A Kiwi in the USA - Impressions of a New Zealander fishing Montana

A couple fantastical coincidences, a handful of conscious choices and a very cheap plane ticket saw my life take a slightly unexpected turn in March of this year: I moved to Montana. Not for good but for a whole year
A Kiwi in the USA - Impressions of a New Zealander fishing Montana

Fly Fishing Montana

A couple fantastical coincidences, a handful of conscious choices and a very cheap plane ticket saw my life take a slightly unexpected turn in March of this year: I moved to Montana. Not for good but for a whole year.  I’d submitted my PhD on the introduction of brown trout to New Zealand just before Christmas, and spent the remainder of the summer getting my fill of New Zealand’s backcountry; hiking, fishing and roaming about the country like a bona fide dirt-bag. Showers were weekly, beer was frequent and happiness was at an all time high. It was the perfect way to say goodbye to New Zealand for the time being. 

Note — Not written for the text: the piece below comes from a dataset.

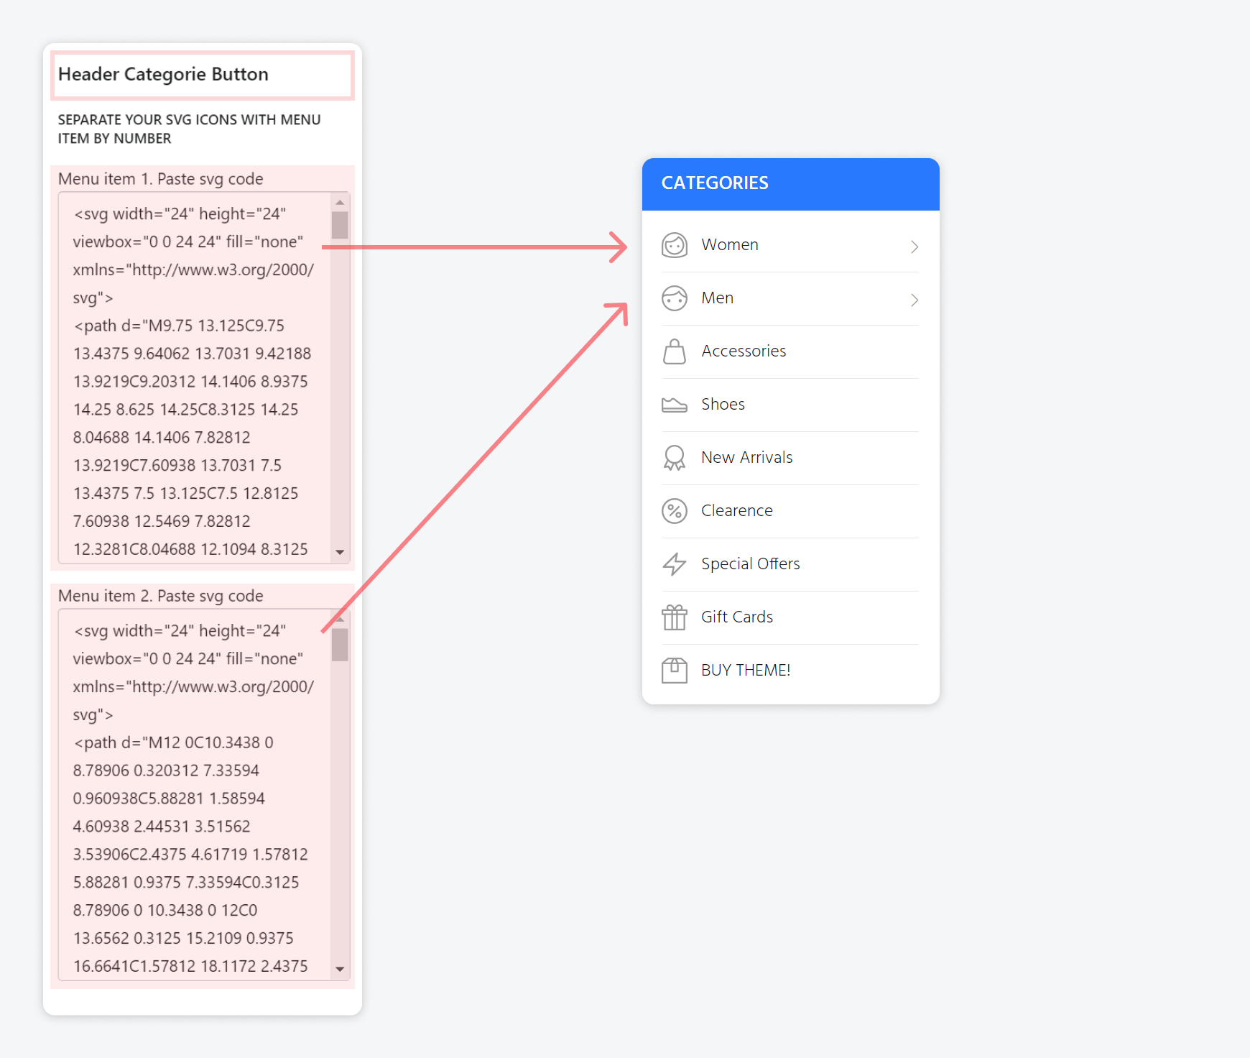
Task: Click the Men face icon
Action: 674,298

Missoula was my destination in the U.S., where my girlfriend, Morgan, is partway through a Masters program at the University of Montana. Packing my life into two bags (7 fly rods and 4 kilograms of fly tying kit…), I bade farewell to my folks and hopped on a plane.  The transition between summer in New Zealand and the tail-end of winter in Missoula was stark and I arrived to a foot of snow in the middle of town and temperatures in the negatives (Celsius that is). This was going to be a bit different…

 Fly Fishing Montana

On my third day in Missoula I heard of a fly tying event… hosted at a brewery…with free pizza… Nothing could keep me away. Through this event I quickly made a couple of solid connections, first with David Detrick of IFlyFishMontana (who hosted the event) and later with the guys at the Missoulian Angler (it is never a bad idea to walk into a fly shop with a 6 pack in hand). After picking up a license, a few flies and a copy of the regulations I was ready to hit the river. My inaugural fish, a Bitterroot River brown trout, was celebrated with a fine IPA (and the obligatory splash poured out to the river gods). Over the following weeks I proceeded to borrow Morgan’s car whilst she was studying and familiarise myself with the local rivers. I had no job, no commitments and I threw myself at the fishing.

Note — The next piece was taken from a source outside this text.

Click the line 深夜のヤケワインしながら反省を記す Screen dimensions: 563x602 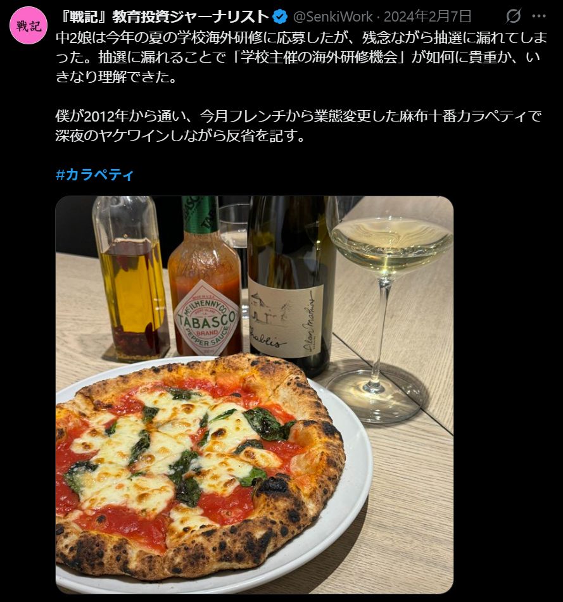click(180, 135)
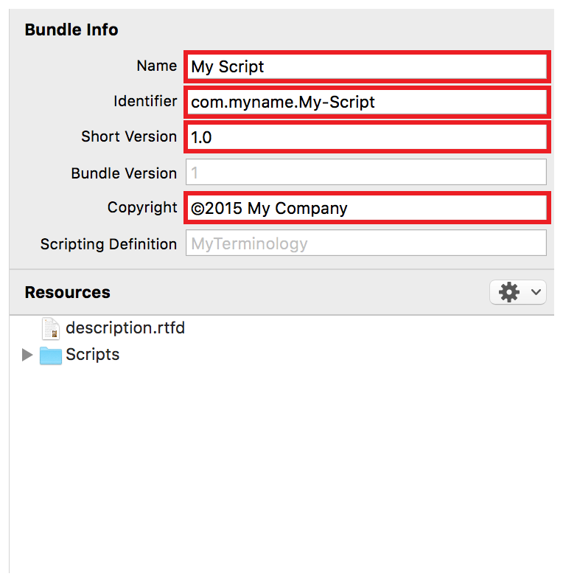Click the description.rtfd document icon
Viewport: 563px width, 582px height.
pyautogui.click(x=50, y=328)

Surface action was minimal to begin with and I primarily fished a double-hander, catching good sized rainbow trout on the Clark Fork and native cutthroat trout on the Flathead River. After bumping into a local angler, Zach, first at the fly shop and then a brewery he invited me out on a float trip of the Clark Fork and we spent the day picking off side braids, drinking beer and catching rainbows. I insisted on learning to row, and let me just say I quickly gained a lot of respect for the guys and gals that manoeuvre these boats so nimbly. Success in float fishing is not so much about the skill of the angler, but the man on the oars who positions the boat and sets the drift. 

 Fly Fishing Montana

As the temperature rose so too did the fish. Midges and small baetis mayflies led the charge, followed shortly thereafter by the famous Skwala hatch. For a Kiwi the large-scale stonefly hatches of the American West, such as the Skwala and Salmonfly, are a true spectacle to behold. Skwalas, specifically, brought about a totally unique experience for me: fishing dry flies in snow-storms. Twice I fished in what seemed to me a blizzard (although to locals was probably little more than a light dusting) and enjoyed superb hatches. At one point on the Snake River, just out of Jackson Hole, Wyoming, Morgan and I could count upwards of a hundred fish rising along a slack edge as wind and snow buffeted any exposed skin. The snow became less frequent, and March browns (a larger mayfly) joined the party. I soon put the nymphs away and simply prospected with a larger Skwala pattern or fished to rising fish with small mayflies.  

 Fly Fishing Montana

I was quickly getting an impression that the fishing was a little different to back home. The sheer volume of both fish and insect life necessitated subtle changes to my approach and I was grateful to the local anglers that shared their knowledge with me. Particularly fascinating was a day spent on a local creek with Missoula guide Jeff Heiskell, who gave me a lesson in entomology and showed me how to correctly fish cripples (another new experience for a Kiwi). And yet some aspects remained consistent with back home – they are, after all, still trout. I found that because of the way I fished, slowly, focusing on the edges and picking off small side channels, I caught a higher proportion of brown trout than was typical. Similarly, I was able to sight fish a number of smaller water, leading to some extremely fun encounters. Techniques and approaches from back home were aiding my success in Montana; just as I have no doubt that what I learn here will help in New Zealand. 

 Fly Fishing Montana

As I write this, run-off (another novelty for Kiwis) has well and truly hit Montana and as the snow melts and the rivers flood to enormous proportions the trout will be getting a well deserved break from this itinerant Kiwi. Soon we head down to Wyoming, where we’ll spend the summer in the small town of Dubois. I’m already planning adventures – golden trout in the Wind River Range, nipping across the Idaho border to fish the Henry’s Fork and hopefully taking a trip up to Alaska and road-tripping back down through British Columbia. Seems like there’s always a trout to catch, somewhere…


Fly Fishing new Zealand

~ Jack Kós is an Epic Ambassador, writer, photographer, filmmaker and mad keen fisher of flies.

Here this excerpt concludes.